The accuracy in the `training_train` set is around `0.9584`.

The confusion matrix on the `training_test` set shows an accuracy of around `0.957`:
```{r}
pdGbm <- predict(modGbm, newdata=training_test)
cmGbm <- confusionMatrix(data=pdGbm, reference=training_test$classe)
cmGbm
```

### 3.3 Training with Random Forest
Random forest is suitable for classification tasks as this one, and is famous for its high accuracy. So it would be a good candidate. The data was trained using random forest method, again using 10-fold cross validation in the training set:
```{r, message=FALSE}
set.seed(7295973)
modRF <- train(classe~., data=training_train, method="rf",
                trControl=trainControl(method="cv"))
modRF
```

The accuracy in the training_train set is around `0.9873`.

The confusion matrix on the `training_test` set indicates an accuracy of around `0.9896`:
```{r}
pdRF <- predict(modRF, newdata=training_test)
cmRF <- confusionMatrix(data=pdRF, reference=training_test$classe)
cmRF
```

4. Model selection and out-of-sample error rate
----------
Based on the performance on the `training_test` dataset, a best model can be selected:

```{r}
cmRpart$overall[1]
cmGbm$overall[1]
cmRF$overall[1]
```

The best performance comes from the Random Forest model, with an accuracy of `0.9896`.

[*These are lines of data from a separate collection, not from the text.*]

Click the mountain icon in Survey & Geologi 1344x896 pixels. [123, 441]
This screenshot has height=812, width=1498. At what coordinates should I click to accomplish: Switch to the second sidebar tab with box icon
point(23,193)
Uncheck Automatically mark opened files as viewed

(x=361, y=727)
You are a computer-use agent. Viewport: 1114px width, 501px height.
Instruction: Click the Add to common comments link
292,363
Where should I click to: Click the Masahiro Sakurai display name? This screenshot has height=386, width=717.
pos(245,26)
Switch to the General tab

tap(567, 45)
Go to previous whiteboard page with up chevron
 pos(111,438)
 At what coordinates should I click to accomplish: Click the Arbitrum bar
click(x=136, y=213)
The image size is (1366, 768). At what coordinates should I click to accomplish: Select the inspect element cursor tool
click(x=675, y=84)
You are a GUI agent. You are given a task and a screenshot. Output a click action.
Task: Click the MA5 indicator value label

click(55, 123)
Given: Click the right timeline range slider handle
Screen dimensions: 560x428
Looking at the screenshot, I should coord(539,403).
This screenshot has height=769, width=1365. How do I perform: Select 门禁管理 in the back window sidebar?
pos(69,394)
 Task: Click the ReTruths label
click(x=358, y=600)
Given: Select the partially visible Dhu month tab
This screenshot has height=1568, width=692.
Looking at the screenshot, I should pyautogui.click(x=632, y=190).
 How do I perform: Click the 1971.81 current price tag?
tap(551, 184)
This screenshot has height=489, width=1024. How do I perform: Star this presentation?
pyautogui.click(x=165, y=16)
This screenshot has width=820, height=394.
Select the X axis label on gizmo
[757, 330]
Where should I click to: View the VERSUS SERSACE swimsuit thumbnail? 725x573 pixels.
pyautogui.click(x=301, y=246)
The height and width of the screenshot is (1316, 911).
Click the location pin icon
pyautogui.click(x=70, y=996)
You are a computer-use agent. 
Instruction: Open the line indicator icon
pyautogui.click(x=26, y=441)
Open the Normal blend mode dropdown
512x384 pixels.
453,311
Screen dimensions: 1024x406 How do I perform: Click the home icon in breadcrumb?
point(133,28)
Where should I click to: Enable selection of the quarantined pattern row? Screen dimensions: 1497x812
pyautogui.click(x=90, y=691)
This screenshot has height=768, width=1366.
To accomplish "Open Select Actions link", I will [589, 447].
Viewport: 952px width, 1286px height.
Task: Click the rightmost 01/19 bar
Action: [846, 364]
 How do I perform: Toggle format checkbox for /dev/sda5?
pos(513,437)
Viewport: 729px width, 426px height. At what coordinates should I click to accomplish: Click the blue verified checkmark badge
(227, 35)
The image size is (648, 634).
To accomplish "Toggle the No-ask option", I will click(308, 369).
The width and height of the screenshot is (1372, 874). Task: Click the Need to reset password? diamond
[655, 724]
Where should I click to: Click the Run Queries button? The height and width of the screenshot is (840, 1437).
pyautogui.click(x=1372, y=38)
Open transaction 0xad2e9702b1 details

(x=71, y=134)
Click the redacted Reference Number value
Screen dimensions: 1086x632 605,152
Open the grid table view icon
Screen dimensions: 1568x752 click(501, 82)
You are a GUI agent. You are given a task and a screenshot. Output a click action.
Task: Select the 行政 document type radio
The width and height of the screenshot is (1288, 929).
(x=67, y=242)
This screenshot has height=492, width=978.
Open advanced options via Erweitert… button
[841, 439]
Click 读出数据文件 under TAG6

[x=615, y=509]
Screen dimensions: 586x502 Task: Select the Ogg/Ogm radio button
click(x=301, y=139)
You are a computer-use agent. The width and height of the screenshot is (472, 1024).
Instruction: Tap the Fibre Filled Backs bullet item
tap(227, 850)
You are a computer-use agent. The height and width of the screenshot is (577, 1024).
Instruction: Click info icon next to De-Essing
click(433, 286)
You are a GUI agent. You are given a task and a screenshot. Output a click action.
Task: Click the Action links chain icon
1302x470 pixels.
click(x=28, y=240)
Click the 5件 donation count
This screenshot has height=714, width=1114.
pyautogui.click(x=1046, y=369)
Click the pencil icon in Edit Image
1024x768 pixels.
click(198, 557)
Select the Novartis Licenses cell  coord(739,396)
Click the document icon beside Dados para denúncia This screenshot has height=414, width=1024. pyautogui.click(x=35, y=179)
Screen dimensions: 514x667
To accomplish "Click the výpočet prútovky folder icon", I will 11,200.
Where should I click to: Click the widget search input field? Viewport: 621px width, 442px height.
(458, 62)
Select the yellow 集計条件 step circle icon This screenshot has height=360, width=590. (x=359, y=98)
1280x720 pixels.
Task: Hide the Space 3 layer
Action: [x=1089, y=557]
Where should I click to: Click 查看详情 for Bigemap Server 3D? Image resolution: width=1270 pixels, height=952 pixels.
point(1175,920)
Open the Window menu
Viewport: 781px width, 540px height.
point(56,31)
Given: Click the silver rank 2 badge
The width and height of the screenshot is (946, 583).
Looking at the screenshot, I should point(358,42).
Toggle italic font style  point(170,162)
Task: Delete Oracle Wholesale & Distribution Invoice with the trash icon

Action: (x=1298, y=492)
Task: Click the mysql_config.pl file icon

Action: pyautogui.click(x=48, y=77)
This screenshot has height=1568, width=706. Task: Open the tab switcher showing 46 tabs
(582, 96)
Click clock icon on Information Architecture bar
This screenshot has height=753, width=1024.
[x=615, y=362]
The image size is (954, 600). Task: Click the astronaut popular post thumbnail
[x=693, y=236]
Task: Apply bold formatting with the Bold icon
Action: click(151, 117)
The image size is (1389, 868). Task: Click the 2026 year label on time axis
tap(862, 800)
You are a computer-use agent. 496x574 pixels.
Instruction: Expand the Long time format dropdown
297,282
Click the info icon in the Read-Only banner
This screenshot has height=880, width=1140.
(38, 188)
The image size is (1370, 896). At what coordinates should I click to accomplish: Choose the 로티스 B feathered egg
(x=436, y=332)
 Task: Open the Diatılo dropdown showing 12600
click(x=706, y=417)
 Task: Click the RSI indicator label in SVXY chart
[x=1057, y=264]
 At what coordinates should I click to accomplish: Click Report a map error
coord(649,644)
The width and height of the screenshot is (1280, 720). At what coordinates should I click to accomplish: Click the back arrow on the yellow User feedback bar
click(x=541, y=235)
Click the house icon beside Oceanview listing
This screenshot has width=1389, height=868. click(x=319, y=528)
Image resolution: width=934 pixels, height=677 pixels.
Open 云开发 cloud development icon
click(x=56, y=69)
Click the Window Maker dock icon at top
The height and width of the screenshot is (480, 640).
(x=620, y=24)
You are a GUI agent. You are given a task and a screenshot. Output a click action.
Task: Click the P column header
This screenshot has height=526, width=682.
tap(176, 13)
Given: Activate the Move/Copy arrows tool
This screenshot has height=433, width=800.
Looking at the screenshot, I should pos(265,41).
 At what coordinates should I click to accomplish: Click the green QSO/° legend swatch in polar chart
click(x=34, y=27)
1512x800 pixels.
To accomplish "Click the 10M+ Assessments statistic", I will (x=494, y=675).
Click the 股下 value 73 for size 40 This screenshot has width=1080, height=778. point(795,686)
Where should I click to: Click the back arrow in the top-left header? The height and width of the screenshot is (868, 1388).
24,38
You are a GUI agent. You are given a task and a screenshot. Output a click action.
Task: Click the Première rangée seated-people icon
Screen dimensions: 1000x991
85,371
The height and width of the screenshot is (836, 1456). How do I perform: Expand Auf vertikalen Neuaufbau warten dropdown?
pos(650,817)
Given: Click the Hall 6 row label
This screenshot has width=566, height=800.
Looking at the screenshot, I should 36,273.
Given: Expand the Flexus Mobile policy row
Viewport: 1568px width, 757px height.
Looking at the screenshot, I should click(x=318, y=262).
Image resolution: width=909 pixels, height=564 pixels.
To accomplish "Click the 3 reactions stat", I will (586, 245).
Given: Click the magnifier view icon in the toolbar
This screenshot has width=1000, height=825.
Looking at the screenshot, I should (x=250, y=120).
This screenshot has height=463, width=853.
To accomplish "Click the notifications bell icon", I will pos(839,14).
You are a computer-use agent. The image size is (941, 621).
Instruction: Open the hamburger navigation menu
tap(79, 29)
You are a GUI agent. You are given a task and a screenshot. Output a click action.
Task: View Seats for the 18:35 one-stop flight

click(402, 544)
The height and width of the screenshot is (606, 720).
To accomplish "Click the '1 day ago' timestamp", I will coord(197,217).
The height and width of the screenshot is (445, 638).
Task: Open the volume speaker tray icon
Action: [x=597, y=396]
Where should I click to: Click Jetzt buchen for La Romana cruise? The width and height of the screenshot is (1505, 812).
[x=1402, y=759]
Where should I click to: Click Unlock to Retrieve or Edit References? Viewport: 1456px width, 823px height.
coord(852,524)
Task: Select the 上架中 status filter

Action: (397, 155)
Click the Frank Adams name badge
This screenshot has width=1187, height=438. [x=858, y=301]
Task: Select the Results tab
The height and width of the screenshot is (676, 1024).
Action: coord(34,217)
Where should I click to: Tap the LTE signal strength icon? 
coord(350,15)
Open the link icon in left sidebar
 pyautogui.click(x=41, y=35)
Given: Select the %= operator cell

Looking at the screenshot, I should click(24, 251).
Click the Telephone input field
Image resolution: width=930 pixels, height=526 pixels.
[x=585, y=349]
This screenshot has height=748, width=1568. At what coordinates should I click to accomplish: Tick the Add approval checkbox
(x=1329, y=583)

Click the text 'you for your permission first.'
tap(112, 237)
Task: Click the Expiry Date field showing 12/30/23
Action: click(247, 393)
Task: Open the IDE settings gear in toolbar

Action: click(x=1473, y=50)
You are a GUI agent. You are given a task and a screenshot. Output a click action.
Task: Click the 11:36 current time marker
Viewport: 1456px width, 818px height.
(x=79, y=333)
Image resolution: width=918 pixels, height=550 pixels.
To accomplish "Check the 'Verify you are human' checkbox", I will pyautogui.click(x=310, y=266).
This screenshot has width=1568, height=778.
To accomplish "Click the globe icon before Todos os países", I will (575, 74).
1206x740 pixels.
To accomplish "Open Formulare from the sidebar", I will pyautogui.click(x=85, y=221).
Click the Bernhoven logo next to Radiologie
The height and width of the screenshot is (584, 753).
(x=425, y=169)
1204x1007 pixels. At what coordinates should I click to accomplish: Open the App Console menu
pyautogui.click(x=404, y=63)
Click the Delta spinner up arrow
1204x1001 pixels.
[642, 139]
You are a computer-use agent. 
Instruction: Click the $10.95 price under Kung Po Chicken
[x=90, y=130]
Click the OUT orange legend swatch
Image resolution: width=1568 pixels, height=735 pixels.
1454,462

The out-of-sample error rate is a measure of the performance of the selected model on new data that is previously unseen. It is estimated here using the `training_validation` dataset:
```{r}
pdVRF <- predict(modRF, newdata=training_validation)
cmVRF <- confusionMatrix(data=pdVRF, reference=training_validation$classe)
cmVRF
outOfSampleErr <- unname(1 - cmVRF$overall[1])
outOfSampleErr
```
Thus the estimation of out-of-sample error is about `0.98%`. Note that **the validation dataset is not used or seen until now**. Using of validation data on model construcion and selection process is intentially avoided, to minimize the bias on the error rate estimate.

5. Prediction on the testing dataset
----------

Finally, predictions are made in the testing set:
```{r}
pdClasse <- predict(modRF, newdata=testing)
```
The `pdClasse` contains the predicted classes of behaviors. (And is not printed according to requirements.)